● EXERCISE PROMPT
Copy all entries exactly, and wherever an entry holds a picture, leave that picture out.

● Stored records

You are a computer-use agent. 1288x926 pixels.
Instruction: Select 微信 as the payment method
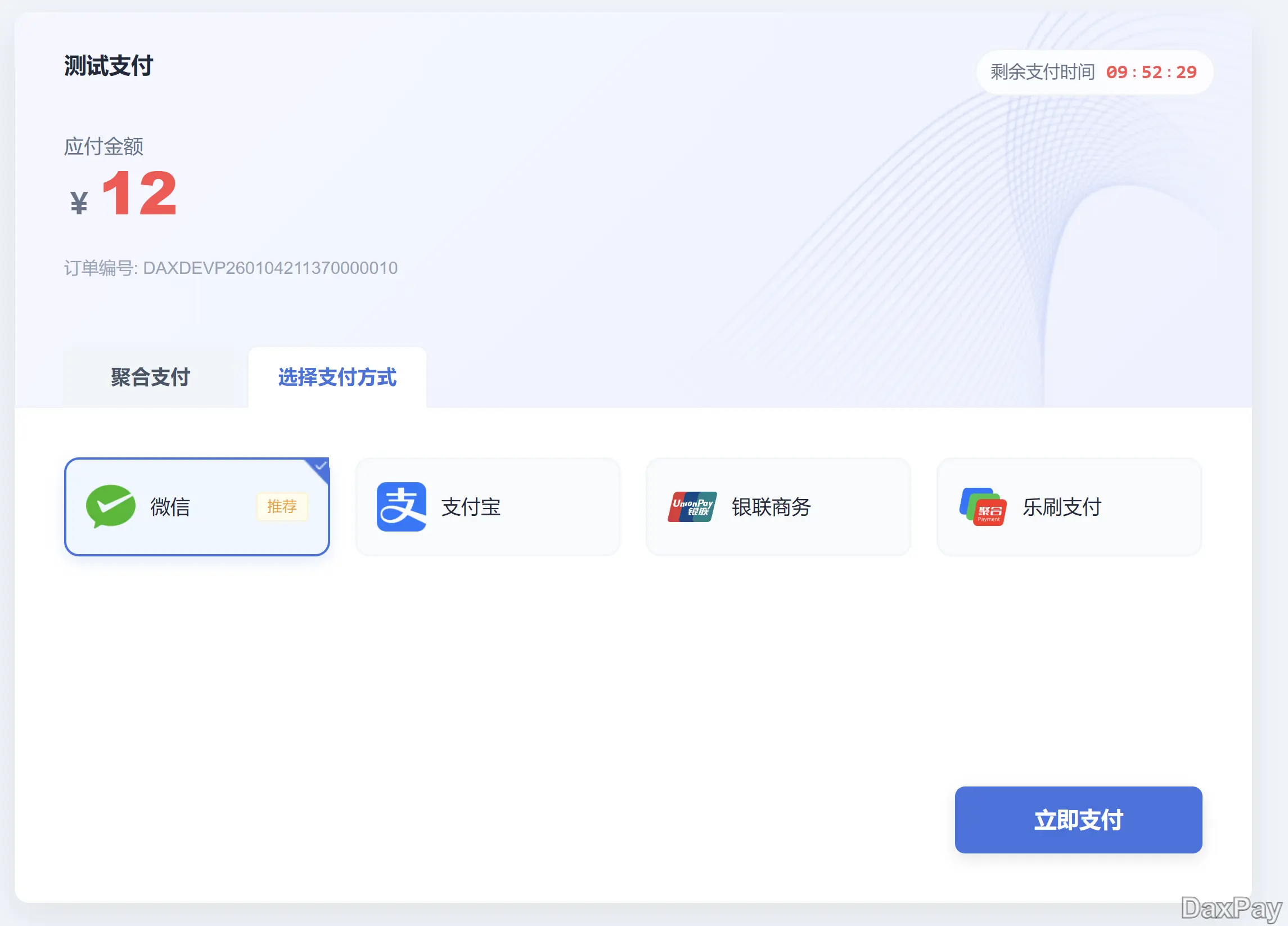coord(197,507)
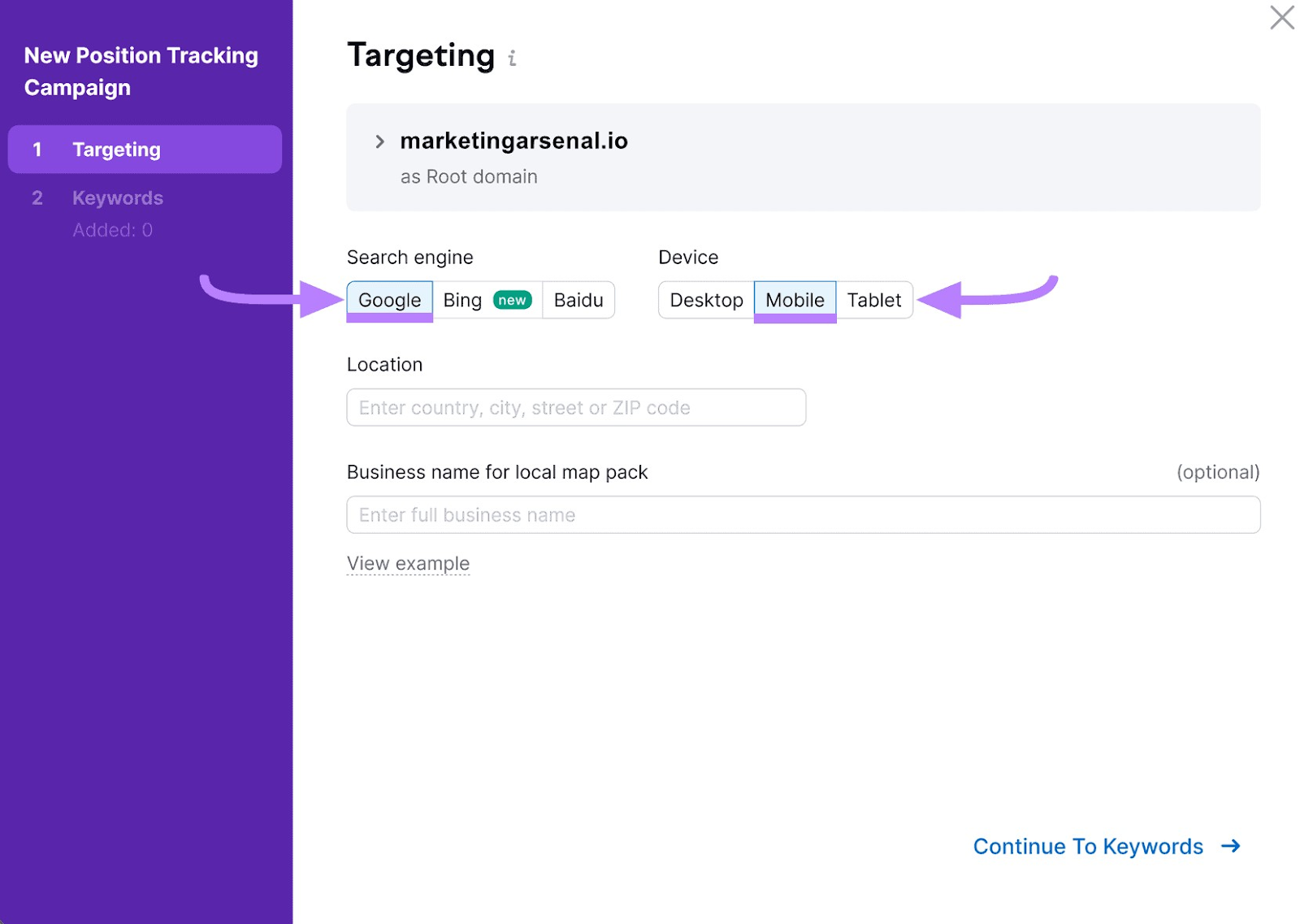Click the step 2 indicator next to Keywords
The width and height of the screenshot is (1300, 924).
point(37,197)
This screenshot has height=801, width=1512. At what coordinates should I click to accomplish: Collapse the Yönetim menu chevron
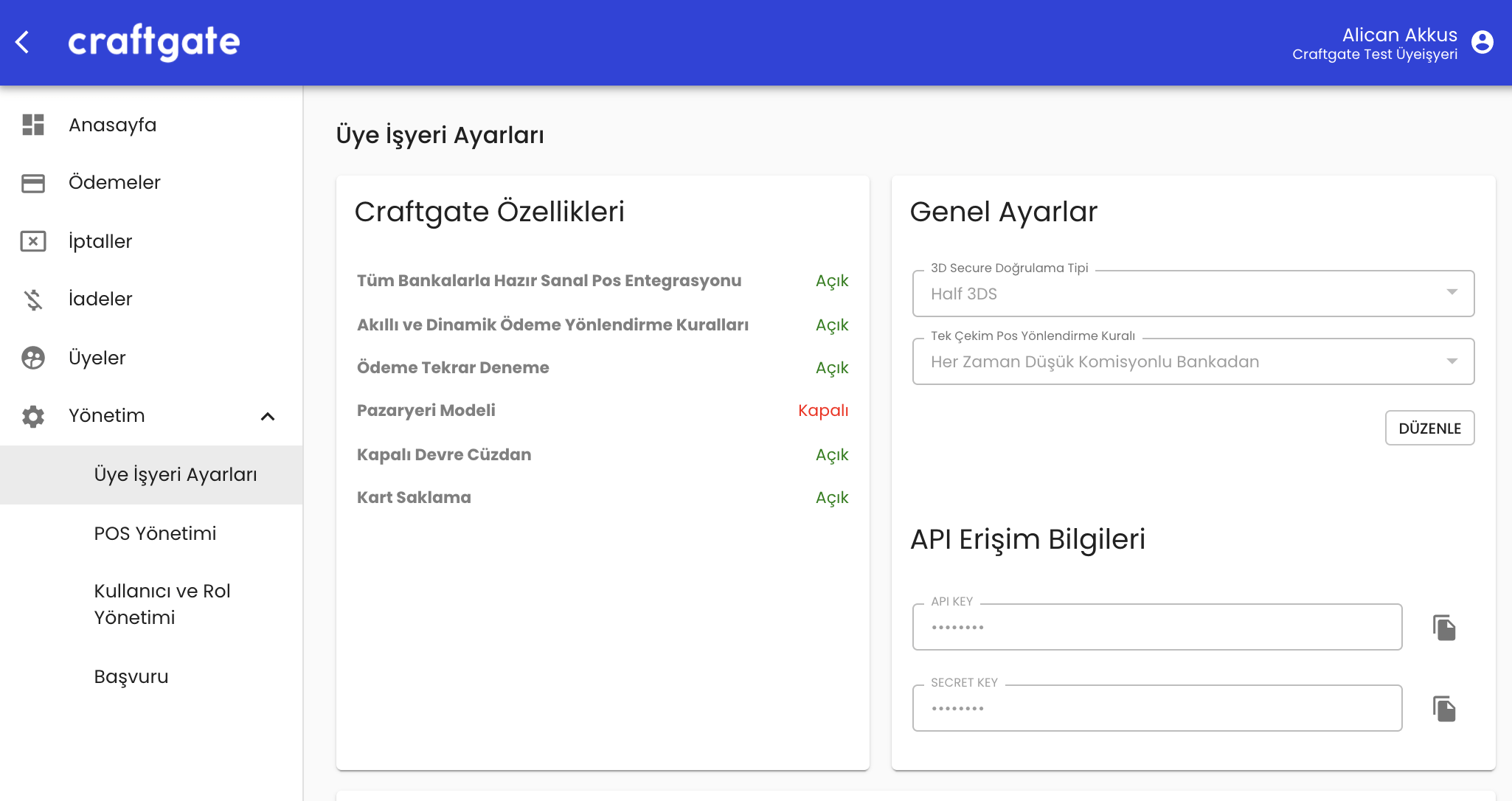coord(268,417)
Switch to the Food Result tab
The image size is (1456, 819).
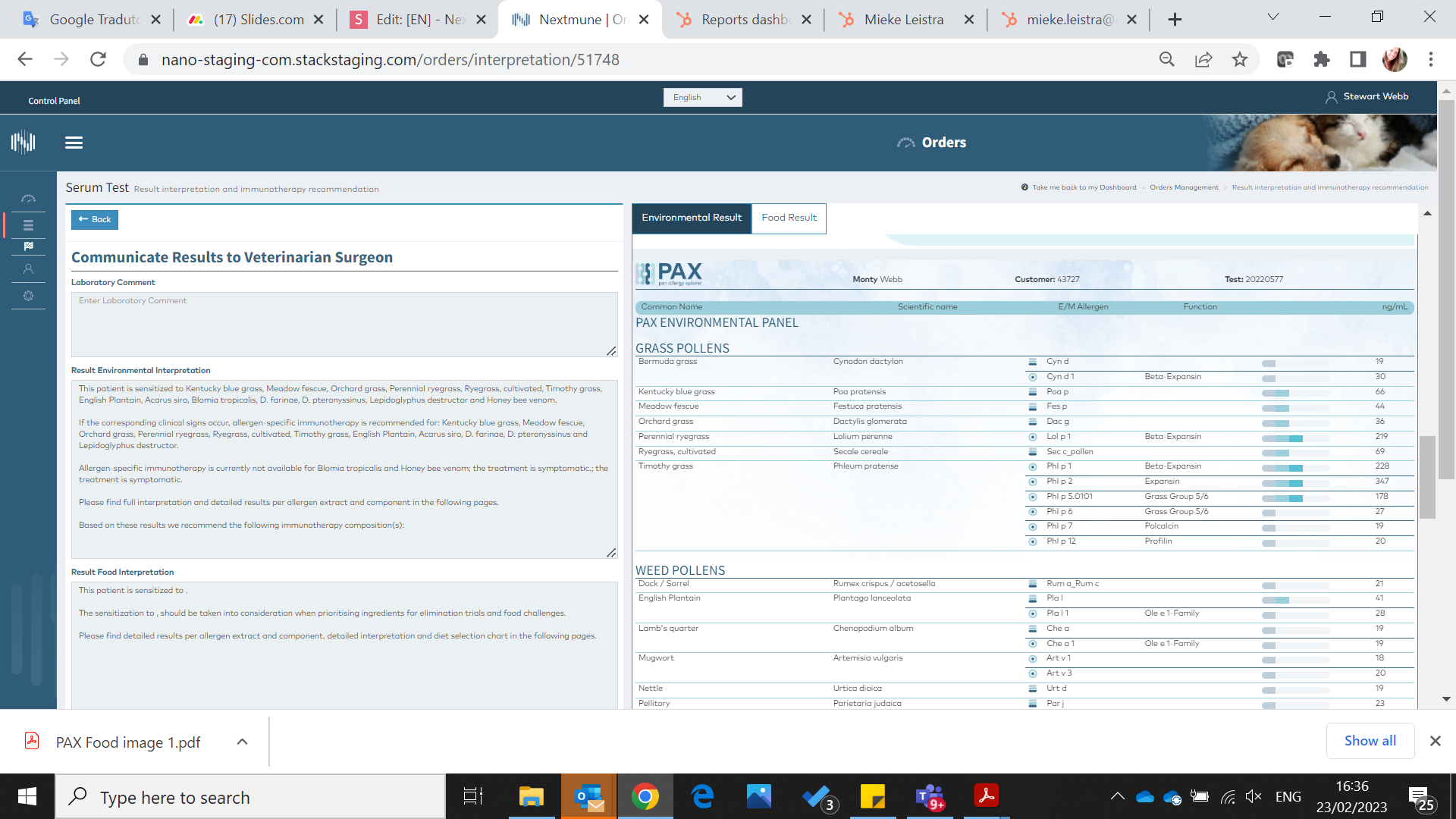click(x=789, y=218)
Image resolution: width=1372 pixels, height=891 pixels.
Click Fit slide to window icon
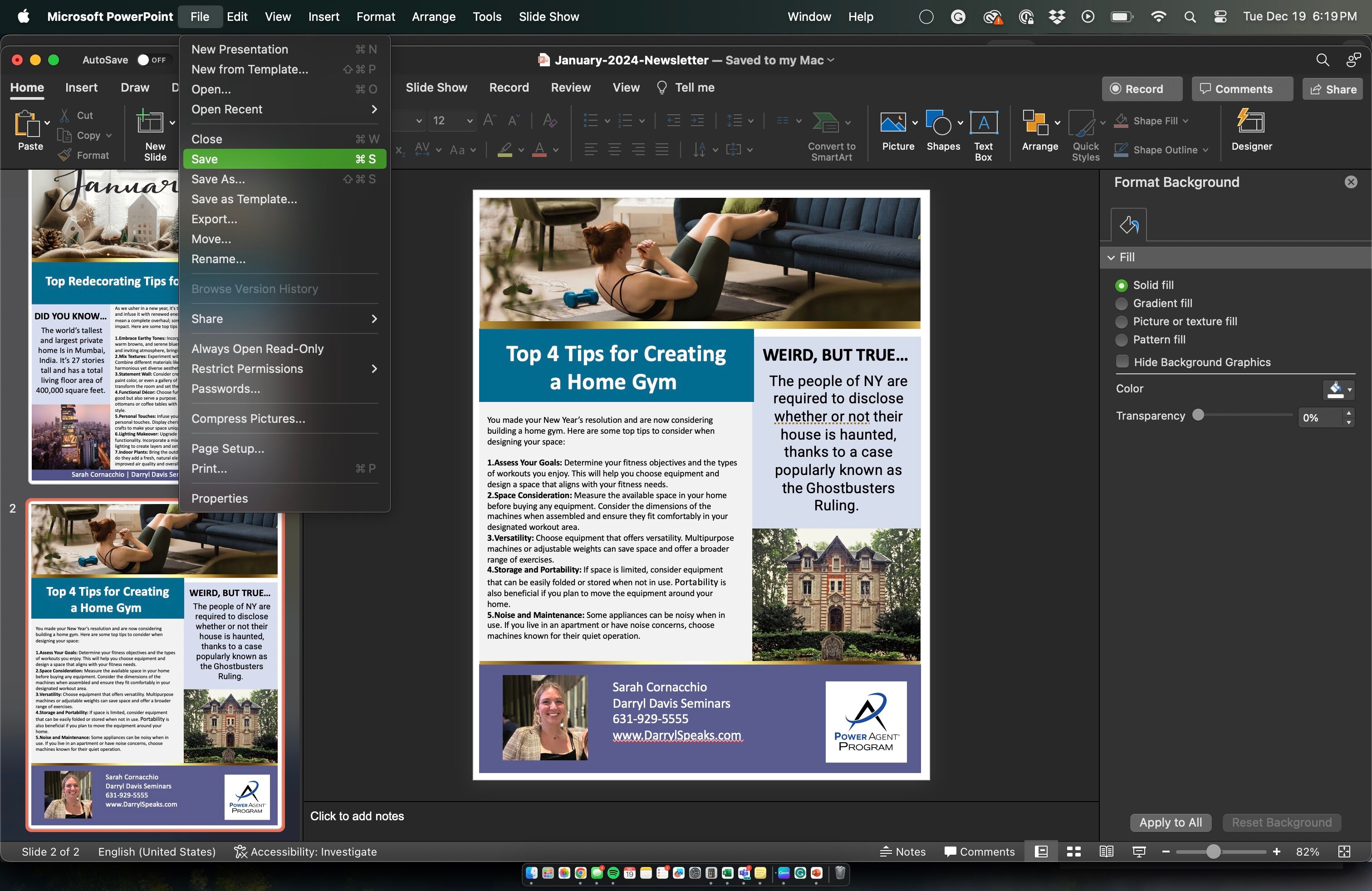click(x=1344, y=852)
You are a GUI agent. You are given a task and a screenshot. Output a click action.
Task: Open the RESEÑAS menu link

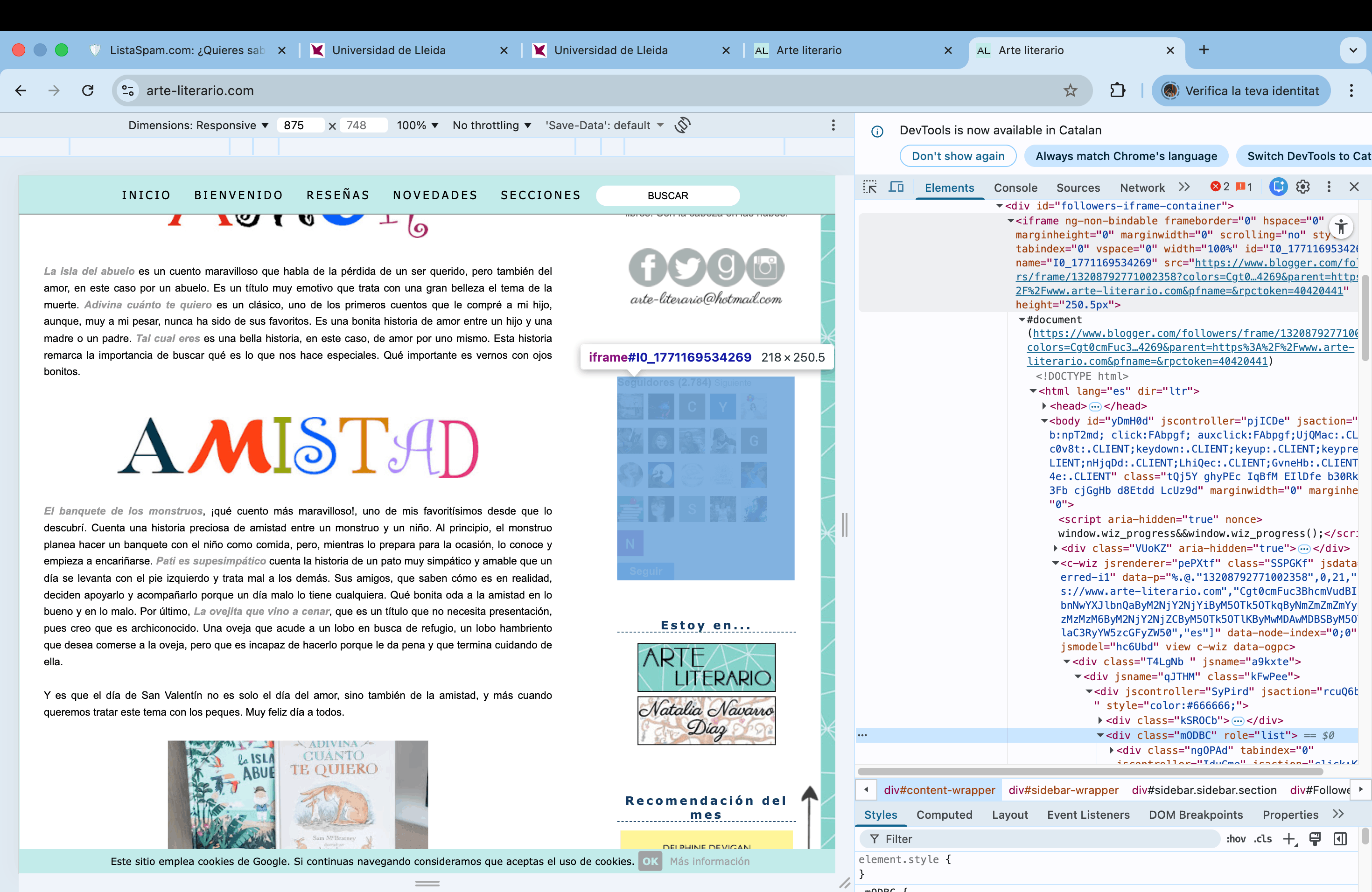tap(338, 195)
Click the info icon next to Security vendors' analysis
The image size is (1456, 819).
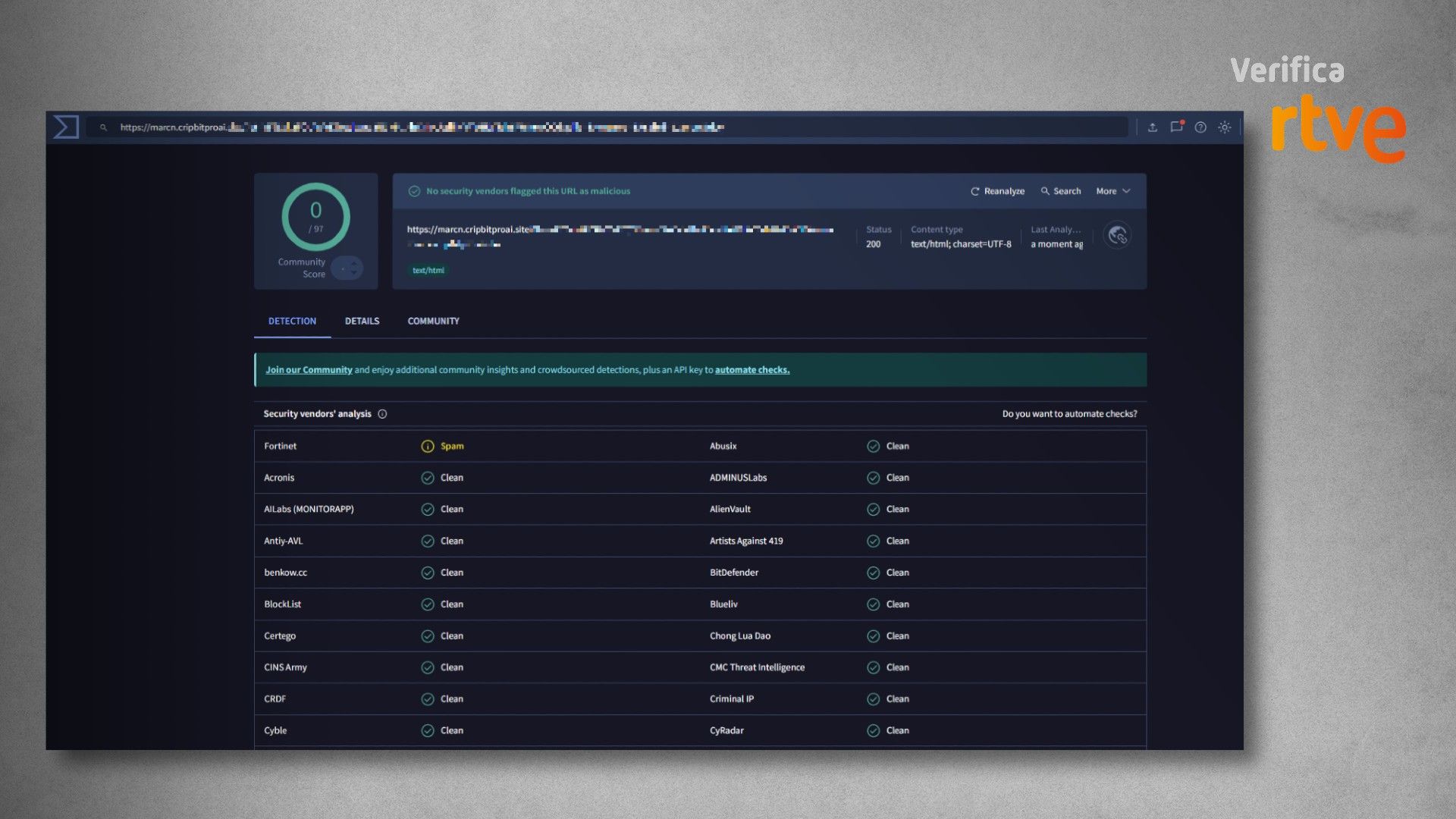[382, 414]
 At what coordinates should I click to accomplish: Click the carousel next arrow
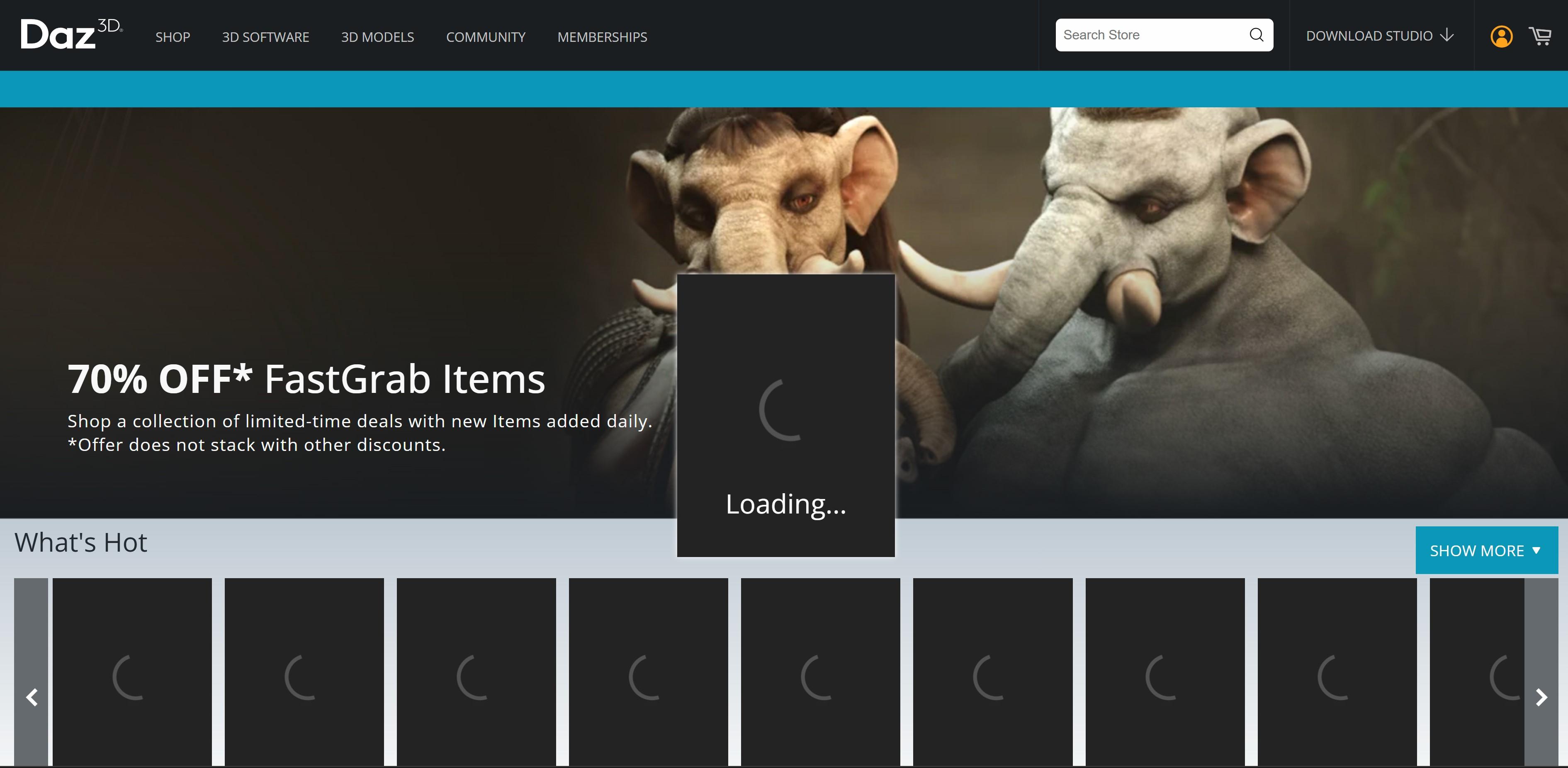(1541, 697)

● SOLUTION TO THIS TASK
You are a computer-use agent. 1288x926 pixels.
Instruction: Select 微信 as the payment method
coord(197,507)
Click the step 2 indicator next to Keywords
The width and height of the screenshot is (1300, 924).
point(37,197)
This screenshot has height=801, width=1512. At what coordinates should I click to accomplish: Collapse the Yönetim menu chevron
coord(268,417)
Switch to the Food Result tab
The image size is (1456, 819).
click(x=789, y=218)
Image resolution: width=1372 pixels, height=891 pixels.
Click Fit slide to window icon
click(x=1344, y=852)
You are a GUI agent. You are given a task and a screenshot. Output a click action.
Task: Open the RESEÑAS menu link

tap(338, 195)
Click the info icon next to Security vendors' analysis
The image size is (1456, 819).
[382, 414]
 At what coordinates should I click to accomplish: Click the carousel next arrow
(1541, 697)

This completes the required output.